Once you have that figured out, you take that annual income total and divide it by 6%. (Why 6%? This is the average using my Assets2Income™ method. And if you would like to learn more about this, click here.)
The result of this calculation provides you with the approximate amount to be set aside and dedicated for generating the income you need right now to retire while the remaining assets are separated and invested long term as an inflation hedge.
The advantage to this method is the ability to concentrate on the purpose of each pool of money.

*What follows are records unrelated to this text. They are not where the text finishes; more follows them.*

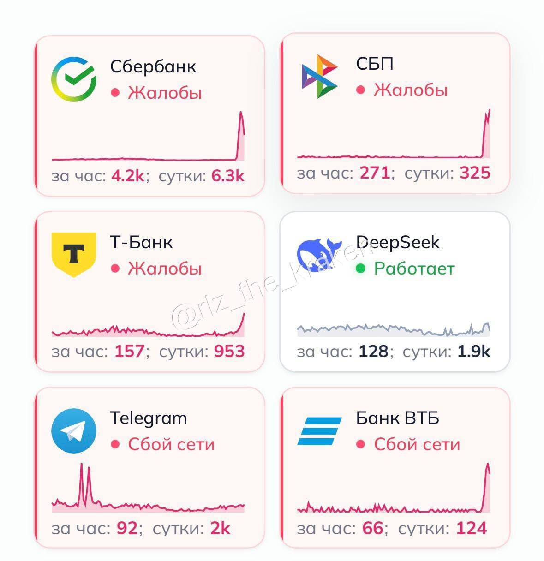
Task: Open the СБП service title
Action: [375, 64]
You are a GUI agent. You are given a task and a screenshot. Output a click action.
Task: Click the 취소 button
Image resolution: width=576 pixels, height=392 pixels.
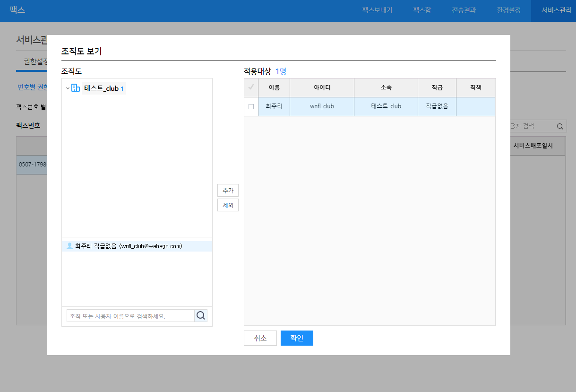[260, 338]
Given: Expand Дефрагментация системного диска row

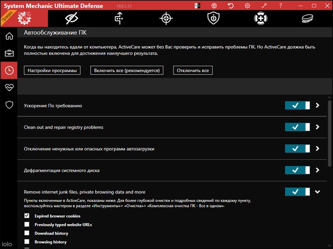Looking at the screenshot, I should coord(317,170).
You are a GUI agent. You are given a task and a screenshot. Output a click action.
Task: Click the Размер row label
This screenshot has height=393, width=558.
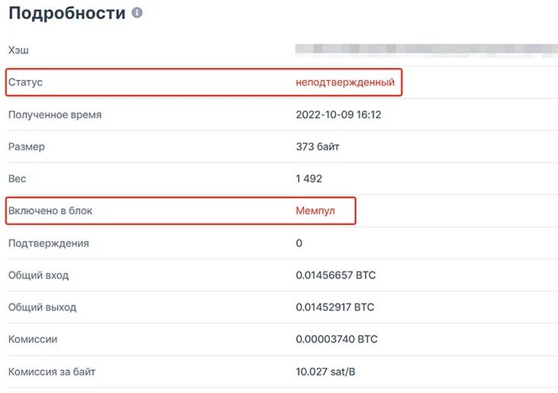point(27,147)
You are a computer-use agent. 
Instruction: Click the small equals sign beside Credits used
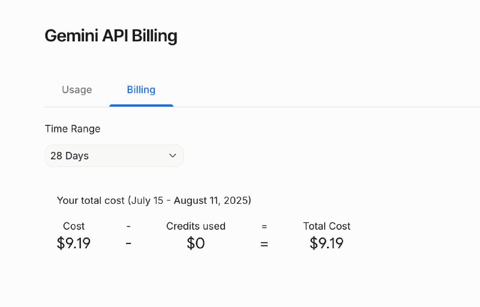[x=264, y=226]
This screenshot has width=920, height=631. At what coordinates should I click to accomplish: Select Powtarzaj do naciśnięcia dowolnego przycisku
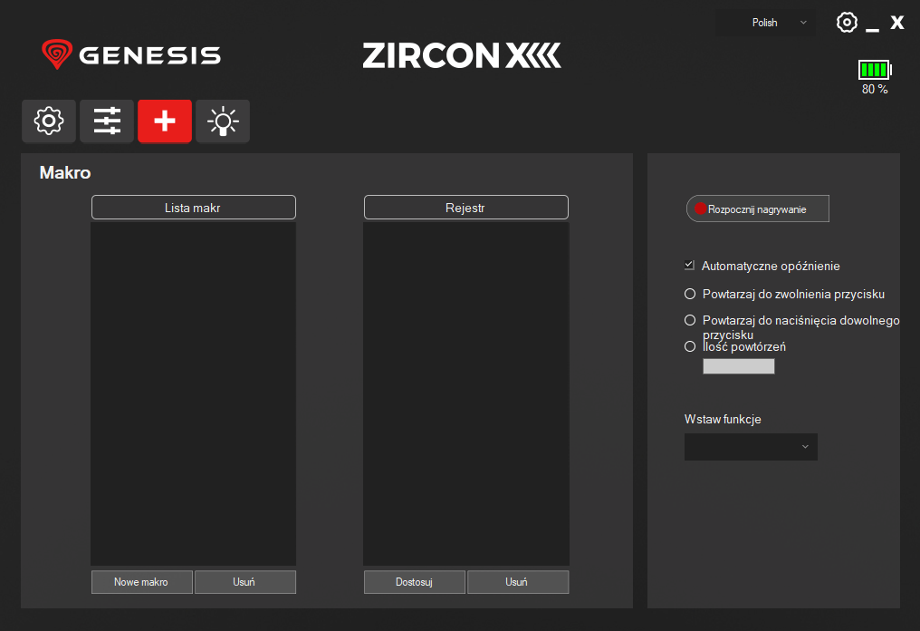[689, 320]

Here is an example of how this works:
Under the 4% Rule using a typical “conservative” allocation, a $1 million retirement account would generate $40,000 of income without consideration for inflation as described before.
Using the Assets2Income™ Method, the same $40,000 of income could be generated from using $667,000 of the $1 million, leaving the remaining $333,000 available to invest long term as an inflation hedge.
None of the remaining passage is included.